Gabon : la SEEG disparaît au profit de deux sociétés spécialisées

Le 25 juin 2026, le Conseil des ministres gabonais a officiellement dissous la Société d’Énergie et d’Eau du Gabon (SEEG), mettant fin à près de trente ans de gestion intégrée de deux ressources vitales. Cette décision historique donne naissance à deux nouvelles sociétés d’économie mixte : La Gabonaise des Eaux et Électricité du Gabon. Derrière ce changement de nom se cache une transformation profonde de l’architecture des services publics essentiels.

Annoncée moins de deux semaines après le discours sur l’état de la Nation du président Brice Clotaire Oligui Nguema, cette réforme traduit une volonté politique d’agir rapidement sur les préoccupations majeures de la population : les coupures d’électricité et les difficultés d’accès à l’eau potable. Le quinquennat fait de ce chantier l’une de ses priorités stratégiques.

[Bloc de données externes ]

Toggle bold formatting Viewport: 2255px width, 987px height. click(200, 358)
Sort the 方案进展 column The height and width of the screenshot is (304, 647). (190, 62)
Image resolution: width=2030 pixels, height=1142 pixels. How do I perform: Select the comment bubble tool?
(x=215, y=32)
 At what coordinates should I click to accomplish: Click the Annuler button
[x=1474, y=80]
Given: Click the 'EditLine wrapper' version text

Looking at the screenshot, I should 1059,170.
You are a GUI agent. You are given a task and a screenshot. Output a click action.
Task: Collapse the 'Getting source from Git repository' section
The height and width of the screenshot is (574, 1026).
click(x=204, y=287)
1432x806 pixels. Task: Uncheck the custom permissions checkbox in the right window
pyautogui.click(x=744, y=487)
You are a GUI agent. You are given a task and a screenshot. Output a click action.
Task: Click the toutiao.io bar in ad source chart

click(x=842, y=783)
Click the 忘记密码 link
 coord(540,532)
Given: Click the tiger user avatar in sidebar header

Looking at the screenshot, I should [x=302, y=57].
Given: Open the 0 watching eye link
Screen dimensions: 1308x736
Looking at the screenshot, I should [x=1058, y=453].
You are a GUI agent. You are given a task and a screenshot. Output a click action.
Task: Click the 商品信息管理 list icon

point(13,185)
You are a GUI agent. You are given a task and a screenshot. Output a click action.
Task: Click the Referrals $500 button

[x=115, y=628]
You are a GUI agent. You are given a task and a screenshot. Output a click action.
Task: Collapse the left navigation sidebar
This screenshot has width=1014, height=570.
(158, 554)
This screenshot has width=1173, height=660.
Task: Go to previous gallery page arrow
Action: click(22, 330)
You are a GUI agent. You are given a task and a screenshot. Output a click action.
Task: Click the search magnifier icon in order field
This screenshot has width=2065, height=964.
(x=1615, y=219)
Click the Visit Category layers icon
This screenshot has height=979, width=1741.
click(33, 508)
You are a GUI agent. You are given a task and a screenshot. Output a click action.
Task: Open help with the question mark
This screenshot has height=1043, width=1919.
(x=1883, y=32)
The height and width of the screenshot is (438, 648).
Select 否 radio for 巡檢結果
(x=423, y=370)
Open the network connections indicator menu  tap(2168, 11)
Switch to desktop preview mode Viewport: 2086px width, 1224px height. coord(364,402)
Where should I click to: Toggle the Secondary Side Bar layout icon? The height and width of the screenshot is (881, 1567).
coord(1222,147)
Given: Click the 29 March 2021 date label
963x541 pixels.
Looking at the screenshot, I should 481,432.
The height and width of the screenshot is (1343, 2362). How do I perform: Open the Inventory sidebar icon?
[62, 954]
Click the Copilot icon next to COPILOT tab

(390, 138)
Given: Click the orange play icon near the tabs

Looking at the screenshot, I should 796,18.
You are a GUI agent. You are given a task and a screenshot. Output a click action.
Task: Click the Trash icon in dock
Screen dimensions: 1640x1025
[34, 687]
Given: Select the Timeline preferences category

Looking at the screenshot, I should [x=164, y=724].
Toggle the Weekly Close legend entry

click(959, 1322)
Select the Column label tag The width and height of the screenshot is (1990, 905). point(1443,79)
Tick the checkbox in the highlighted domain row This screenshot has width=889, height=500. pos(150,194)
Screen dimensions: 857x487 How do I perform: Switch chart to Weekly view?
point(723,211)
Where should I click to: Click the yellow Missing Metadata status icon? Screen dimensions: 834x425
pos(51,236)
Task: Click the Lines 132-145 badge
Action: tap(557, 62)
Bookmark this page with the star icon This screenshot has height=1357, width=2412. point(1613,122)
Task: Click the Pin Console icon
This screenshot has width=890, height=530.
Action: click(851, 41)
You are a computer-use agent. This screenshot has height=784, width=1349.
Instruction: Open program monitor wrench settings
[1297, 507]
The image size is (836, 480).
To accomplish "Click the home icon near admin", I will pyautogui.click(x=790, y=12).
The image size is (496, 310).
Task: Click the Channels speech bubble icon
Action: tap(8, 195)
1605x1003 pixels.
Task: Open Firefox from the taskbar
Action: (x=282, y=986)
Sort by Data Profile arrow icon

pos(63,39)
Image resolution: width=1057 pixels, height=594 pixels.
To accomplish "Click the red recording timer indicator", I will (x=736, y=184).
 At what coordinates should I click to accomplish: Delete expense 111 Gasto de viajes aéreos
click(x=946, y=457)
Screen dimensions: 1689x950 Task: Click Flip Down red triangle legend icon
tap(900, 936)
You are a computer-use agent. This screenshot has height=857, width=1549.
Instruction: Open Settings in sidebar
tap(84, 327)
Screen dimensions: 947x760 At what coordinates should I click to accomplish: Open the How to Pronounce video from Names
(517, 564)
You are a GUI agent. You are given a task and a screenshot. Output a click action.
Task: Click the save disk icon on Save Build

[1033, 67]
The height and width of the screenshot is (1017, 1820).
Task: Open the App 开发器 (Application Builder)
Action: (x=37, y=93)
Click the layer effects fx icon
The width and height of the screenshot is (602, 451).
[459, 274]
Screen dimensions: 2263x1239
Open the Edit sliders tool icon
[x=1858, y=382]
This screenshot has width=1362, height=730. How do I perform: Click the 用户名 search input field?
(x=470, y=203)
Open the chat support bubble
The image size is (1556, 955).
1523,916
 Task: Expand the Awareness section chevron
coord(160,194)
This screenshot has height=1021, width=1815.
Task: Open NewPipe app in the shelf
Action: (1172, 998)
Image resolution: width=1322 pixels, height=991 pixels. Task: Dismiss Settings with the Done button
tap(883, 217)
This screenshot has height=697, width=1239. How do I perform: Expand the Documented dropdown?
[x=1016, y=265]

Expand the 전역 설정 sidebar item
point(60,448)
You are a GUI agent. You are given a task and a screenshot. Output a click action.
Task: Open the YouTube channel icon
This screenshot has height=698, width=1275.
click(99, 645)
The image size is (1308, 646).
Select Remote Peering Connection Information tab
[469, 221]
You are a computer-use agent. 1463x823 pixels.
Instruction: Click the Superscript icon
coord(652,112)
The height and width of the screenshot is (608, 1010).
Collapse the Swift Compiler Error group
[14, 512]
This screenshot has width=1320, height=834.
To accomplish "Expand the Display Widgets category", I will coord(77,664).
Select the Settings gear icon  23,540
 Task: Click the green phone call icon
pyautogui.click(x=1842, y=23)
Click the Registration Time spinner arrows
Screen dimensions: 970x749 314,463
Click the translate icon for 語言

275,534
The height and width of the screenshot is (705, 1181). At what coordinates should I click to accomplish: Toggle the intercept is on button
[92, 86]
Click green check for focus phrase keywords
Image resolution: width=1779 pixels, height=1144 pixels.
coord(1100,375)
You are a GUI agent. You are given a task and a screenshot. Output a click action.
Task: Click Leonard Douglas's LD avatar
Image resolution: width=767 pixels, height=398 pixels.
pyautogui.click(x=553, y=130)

Les limites d’un modèle unique

Créée en 1997 dans le cadre d’une concession au groupe français Veolia, la SEEG incarnait le modèle de l’opérateur unique pour l’eau et l’électricité. Revenues sous contrôle public en 2018, les faiblesses structurelles n’ont pas disparu : vétusté des infrastructures, investissements insuffisants, interruptions répétées et croissance des besoins urbains ont révélé les défaillances d’une gestion centralisée.

Les autorités ont donc choisi la rupture. La Gabonaise des Eaux se concentrera sur tout le cycle de l’eau potable, tandis qu’Électricité du Gabon prendra en charge la production, le transport et la distribution d’énergie. Cette spécialisation répond à des logiques économiques et techniques distinctes. Mélanger les deux secteurs diluait les priorités et freinait les investissements ciblés.

Un partenariat public-privé maîtrisé

Le statut de société d’économie mixte permet à l’État de garder le contrôle stratégique tout en s’ouvrant à des partenaires apportant expertise technique et financements. Ce modèle hybride, déjà expérimenté ailleurs en Afrique, combine intérêt général et efficacité privée. Mais son succès dépendra de plusieurs facteurs : composition du capital, choix des partenaires, gouvernance, traitement des dettes héritées de la SEEG et transfert des actifs.

Les institutions financières internationales, comme la Banque africaine de développement et l’Agence française de développement, suivent ce dossier de près. La réussite de la réforme conditionnera une partie des futurs investissements dans les infrastructures gabonaises. Pour les industriels des secteurs minier, forestier et pétrolier, la stabilité énergétique est un enjeu majeur de compétitivité.

L’épreuve de vérité

Au-delà de l’aspect administratif, cette réforme porte une promesse politique : l’accès universel à l’eau et à l’électricité pour tous les Gabonais, en zones urbaines comme rurales. Les autorités présentent cette restructuration comme un levier de solidarité nationale, de modernisation économique et de justice territoriale. Les objectifs affichés sont ambitieux : continuité du service, amélioration de la qualité, extension des réseaux et transition énergétique.

Mais l’histoire des réformes publiques montre que changer les structures ne suffit pas. Les citoyens jugeront non pas les nouveaux textes juridiques, mais leur capacité à faire disparaître les délestages et les pénuries d’eau. La dissolution de la SEEG marque l’une des réformes les plus importantes des services publics gabonais depuis plusieurs décennies. Elle ouvre une opportunité historique, mais le véritable succès se mesurera aux résultats concrets pour la population.